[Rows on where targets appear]
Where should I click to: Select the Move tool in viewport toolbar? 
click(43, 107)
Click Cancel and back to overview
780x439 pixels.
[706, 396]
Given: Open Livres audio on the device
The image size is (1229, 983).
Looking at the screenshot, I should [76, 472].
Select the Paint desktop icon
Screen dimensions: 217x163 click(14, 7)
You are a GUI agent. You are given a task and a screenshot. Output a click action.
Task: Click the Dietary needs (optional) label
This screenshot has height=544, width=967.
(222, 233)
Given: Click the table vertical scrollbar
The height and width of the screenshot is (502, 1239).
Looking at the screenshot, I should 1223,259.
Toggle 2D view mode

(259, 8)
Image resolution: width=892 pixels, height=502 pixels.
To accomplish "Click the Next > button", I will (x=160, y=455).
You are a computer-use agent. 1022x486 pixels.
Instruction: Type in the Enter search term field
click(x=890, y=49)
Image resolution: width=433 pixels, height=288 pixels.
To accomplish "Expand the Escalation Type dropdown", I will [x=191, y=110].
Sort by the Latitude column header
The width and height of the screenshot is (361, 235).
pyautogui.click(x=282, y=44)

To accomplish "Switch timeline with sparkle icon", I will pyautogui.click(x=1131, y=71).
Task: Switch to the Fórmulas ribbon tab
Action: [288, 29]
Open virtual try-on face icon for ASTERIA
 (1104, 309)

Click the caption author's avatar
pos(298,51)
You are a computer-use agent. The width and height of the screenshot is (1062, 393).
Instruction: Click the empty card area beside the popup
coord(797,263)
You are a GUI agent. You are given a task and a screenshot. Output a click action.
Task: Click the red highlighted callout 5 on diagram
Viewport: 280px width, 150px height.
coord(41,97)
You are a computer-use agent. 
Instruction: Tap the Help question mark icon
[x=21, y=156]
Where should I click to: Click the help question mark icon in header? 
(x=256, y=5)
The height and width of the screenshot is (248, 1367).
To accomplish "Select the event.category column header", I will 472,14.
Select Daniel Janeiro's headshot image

- **EXERCISE DESCRIPTION**
Copy out every line of the entries above that contains the word "Open".

- **RESPONSE**
Given: Open Livres audio on the device
Open virtual try-on face icon for ASTERIA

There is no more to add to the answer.